La Pontificia Academia para la Vida, publicó el documento “Humana communitas en la era de la pandemia” del COVID-19 con “consideraciones intempestivas sobre el renacimiento de la vida”, texto en el que el vaticano nos exhorta a tener “una actitud de esperanza, más allá del efecto paralizante” y advierte que “todos estamos llamados a hacer nuestra parte”.

El documento señala que existe una resignación global que “sufre pasivamente los acontecimientos” y también una nostalgia de un “retorno al pasado, sólo anhelando lo que había antes”, para lo cual han hecho un llamado para hacer un proyecto de vida en el que todos estemos incluidos y traiga un mejor futuro para la humanidad; resaltando también un error cometido pues, “no hemos prestado suficiente atención, especialmente a nivel mundial, a la interdependencia humana y a la vulnerabilidad común” puesto que aunque «el virus no reconoce fronteras, los países han sellado sus fronteras”, dejando así a cada país a su suerte.

El texto también señala que este no es un problema global cualquiera, pues a diferencia de otros desastres “la pandemia no afecta a todos los países al mismo tiempo” y está “aumentando las desigualdades e injusticias ya existentes”, pues para nadie es un secreto que muchos países carecen de los recursos y servicios para hacer frente adecuadamente al Covid 19 y “dependen de la asistencia de la comunidad internacional”

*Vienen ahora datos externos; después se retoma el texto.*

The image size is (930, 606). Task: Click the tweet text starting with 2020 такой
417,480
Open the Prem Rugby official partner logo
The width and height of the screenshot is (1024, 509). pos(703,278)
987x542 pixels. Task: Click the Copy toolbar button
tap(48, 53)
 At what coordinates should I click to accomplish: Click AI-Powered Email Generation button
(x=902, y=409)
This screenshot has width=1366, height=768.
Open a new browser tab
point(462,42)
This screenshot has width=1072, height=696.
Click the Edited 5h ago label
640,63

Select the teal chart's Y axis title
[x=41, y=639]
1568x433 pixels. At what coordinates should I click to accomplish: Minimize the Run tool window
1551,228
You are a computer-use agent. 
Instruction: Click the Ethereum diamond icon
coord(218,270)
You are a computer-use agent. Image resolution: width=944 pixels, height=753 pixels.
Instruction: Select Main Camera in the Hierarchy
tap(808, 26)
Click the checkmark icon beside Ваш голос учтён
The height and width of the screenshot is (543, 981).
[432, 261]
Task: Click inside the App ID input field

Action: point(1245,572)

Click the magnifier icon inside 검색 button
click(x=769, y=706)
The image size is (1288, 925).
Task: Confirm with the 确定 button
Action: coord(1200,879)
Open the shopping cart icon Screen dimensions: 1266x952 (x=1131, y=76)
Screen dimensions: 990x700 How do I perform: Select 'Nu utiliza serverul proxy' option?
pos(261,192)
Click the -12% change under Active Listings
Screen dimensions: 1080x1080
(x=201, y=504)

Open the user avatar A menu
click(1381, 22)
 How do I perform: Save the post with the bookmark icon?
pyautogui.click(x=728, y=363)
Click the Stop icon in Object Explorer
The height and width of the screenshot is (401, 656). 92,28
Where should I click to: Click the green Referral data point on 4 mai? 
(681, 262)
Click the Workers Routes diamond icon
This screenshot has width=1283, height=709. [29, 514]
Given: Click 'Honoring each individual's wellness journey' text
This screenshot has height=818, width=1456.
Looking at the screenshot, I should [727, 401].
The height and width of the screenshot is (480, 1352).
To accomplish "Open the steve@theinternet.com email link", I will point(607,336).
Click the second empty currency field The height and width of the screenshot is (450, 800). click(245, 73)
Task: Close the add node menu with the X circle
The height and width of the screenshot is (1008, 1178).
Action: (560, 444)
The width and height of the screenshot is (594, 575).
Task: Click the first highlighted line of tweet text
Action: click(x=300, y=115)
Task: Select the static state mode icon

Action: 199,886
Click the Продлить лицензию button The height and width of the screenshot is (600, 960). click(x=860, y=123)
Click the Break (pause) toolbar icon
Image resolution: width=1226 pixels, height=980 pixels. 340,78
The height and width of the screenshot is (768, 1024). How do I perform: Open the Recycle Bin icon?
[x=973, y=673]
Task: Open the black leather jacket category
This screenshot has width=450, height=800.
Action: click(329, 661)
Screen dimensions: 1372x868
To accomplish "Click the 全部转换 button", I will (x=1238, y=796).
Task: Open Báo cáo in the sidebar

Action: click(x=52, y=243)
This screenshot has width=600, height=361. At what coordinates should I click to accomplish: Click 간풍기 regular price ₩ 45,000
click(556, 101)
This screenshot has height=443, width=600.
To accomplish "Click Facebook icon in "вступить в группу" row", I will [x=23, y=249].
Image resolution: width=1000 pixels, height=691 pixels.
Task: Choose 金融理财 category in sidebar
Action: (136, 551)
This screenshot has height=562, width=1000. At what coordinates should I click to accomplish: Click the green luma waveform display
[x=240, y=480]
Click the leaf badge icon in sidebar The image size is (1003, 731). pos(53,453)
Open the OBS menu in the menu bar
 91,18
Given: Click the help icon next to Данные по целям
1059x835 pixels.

El texto apunta a aprender de nuestros errores del pasado y mejorarlos, pues según afirma “aprender una lección es volverse humilde; significa cambiar, buscando recursos de significado hasta ahora desaprovechados, tal vez repudiados. Aprender una lección es volverse consciente, una vez más, de la bondad de la vida que se nos ofrece, liberando una energía que va más allá de la inevitable experiencia de la pérdida, que debe ser elaborada e integrada en el significado de nuestra existencia” y también hace un llamado a la empatía por el otro, sugiriendo una vacuna que sea “accesible” para todas las personas del mundo.